В храме всегда находились милиционеры в форме и в штатском. Это было занятно, поскольку большинство его посетителей составляли вовсе не тибетцы: это были процветающие молодые китайские пары, приходившие помолиться о рождении здорового ребенка. Для многих Тибет, обладающий очарованием китайского Дикого Запада, стал модным местом, ассоциирующимся с духовностью и резким индивидуализмом. “В Тибете, – объяснил мне молодой китайский рок-музыкант, – я могу быть свободен”.
Я знал некоторое количество ханьцев – приверженцев тибетского буддизма, включая инвестора по имени Линь, который носил буддийские четки на одном запястье и швейцарские часы – на другом.

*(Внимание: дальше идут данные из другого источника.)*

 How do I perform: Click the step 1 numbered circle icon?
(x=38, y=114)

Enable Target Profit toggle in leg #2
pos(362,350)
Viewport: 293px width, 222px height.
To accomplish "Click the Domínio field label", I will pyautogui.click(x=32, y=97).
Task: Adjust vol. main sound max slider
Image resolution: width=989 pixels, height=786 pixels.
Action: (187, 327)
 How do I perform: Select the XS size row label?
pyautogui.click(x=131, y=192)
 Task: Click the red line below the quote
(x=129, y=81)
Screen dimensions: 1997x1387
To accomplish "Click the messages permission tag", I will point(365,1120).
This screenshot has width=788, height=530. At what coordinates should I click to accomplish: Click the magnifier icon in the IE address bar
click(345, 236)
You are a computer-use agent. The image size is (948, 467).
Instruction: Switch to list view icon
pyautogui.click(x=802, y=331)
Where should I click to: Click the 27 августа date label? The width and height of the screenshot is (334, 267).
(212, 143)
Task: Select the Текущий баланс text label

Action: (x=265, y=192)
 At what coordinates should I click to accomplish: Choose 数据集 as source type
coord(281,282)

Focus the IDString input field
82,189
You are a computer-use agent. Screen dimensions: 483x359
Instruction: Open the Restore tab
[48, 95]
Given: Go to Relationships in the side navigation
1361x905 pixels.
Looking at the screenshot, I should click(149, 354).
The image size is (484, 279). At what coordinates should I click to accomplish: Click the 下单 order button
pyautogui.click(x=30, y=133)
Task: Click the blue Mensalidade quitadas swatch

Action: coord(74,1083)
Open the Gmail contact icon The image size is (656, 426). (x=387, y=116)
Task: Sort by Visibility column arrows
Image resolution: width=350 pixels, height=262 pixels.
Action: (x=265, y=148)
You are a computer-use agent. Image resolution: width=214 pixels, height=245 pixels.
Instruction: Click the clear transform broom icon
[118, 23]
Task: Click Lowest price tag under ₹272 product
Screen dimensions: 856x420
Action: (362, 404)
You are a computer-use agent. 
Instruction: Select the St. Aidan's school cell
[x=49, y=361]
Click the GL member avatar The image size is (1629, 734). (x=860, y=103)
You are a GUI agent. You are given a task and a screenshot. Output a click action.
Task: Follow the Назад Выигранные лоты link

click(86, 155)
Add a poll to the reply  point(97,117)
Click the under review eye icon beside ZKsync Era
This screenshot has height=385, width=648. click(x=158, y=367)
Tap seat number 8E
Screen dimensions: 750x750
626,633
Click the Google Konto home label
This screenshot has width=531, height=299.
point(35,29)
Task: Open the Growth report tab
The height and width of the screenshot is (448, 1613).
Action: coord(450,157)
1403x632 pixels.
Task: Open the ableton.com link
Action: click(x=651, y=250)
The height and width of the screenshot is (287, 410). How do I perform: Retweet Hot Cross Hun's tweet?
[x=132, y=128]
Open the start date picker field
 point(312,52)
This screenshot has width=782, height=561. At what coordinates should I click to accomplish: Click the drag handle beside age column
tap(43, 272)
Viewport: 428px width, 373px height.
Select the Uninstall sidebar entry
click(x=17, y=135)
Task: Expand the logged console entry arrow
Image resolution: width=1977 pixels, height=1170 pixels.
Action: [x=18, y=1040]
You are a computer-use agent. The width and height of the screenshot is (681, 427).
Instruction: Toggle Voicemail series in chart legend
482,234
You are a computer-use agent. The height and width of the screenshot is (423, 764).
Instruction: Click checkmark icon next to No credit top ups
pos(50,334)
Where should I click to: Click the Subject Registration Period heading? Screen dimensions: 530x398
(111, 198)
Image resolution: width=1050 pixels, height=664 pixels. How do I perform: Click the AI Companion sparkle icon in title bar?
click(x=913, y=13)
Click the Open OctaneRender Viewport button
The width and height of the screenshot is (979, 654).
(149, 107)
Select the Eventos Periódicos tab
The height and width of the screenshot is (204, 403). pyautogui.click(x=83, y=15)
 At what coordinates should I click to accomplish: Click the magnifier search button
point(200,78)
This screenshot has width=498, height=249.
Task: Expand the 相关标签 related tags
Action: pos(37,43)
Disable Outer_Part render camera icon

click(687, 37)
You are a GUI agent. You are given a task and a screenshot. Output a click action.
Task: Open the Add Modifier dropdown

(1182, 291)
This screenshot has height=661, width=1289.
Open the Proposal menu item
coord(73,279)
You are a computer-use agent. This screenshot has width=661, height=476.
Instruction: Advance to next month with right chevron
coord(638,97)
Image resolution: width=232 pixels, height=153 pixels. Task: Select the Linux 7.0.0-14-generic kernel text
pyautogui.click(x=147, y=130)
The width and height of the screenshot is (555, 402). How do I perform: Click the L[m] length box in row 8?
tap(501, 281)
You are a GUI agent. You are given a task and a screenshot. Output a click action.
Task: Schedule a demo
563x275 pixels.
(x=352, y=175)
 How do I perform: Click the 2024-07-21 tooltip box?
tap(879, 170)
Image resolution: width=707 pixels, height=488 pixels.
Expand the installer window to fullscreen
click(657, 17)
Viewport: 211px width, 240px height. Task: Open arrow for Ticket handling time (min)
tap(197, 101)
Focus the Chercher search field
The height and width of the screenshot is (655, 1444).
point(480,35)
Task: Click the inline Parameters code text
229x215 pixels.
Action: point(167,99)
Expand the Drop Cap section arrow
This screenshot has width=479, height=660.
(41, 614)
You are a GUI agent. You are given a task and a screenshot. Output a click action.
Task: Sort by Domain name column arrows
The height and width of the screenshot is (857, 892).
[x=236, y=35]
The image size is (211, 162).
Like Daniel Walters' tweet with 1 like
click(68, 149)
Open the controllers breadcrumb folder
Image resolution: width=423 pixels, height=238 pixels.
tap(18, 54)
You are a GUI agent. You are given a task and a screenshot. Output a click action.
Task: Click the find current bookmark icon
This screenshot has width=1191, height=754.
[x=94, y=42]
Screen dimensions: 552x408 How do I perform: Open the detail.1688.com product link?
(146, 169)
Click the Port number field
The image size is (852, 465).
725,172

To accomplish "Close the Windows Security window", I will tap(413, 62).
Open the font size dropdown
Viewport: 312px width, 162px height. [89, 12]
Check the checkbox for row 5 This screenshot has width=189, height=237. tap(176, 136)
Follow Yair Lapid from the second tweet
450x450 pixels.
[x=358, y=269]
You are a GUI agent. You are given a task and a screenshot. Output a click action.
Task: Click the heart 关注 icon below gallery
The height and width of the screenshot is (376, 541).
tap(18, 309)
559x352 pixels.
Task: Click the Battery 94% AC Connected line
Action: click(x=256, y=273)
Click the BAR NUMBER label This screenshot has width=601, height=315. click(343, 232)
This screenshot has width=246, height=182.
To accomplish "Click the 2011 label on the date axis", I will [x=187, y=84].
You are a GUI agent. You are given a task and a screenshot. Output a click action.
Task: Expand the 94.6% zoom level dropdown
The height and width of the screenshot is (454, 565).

Он старался примирить свою веру с официальными предостережениями насчет далай-ламы: “Когда я учился у своих тибетских наставников, я спрашивал: “Вы китайцы или тибетцы? Вы собираетесь купить на мои деньги оружие?’” Линь увлекался психологией и духовными практиками, а тибетский вариант буддизма выбрал потому, что тот показался ему чище китайского, много перенявшего у даосизма и других традиций. О далай-ламе Линь говорил: “Он написал около шестидесяти книг, и я прочитал штук тридцать из них”.
Мы сидели в уличном кафе в Пекине, и присоединившийся к нам друг Линя – ресторатор, который оказался членом компартии, – издал театральный вздох: “Ты смелый человек, если говоришь такое”. Линь закатил глаза. Мне показалось, что он наслаждается собственной дерзостью. “Я думаю, что далай-лама на самом деле не сепаратист, – сказал Линь. – Если бы он был сепаратистом, Тибет был бы уже свободен”.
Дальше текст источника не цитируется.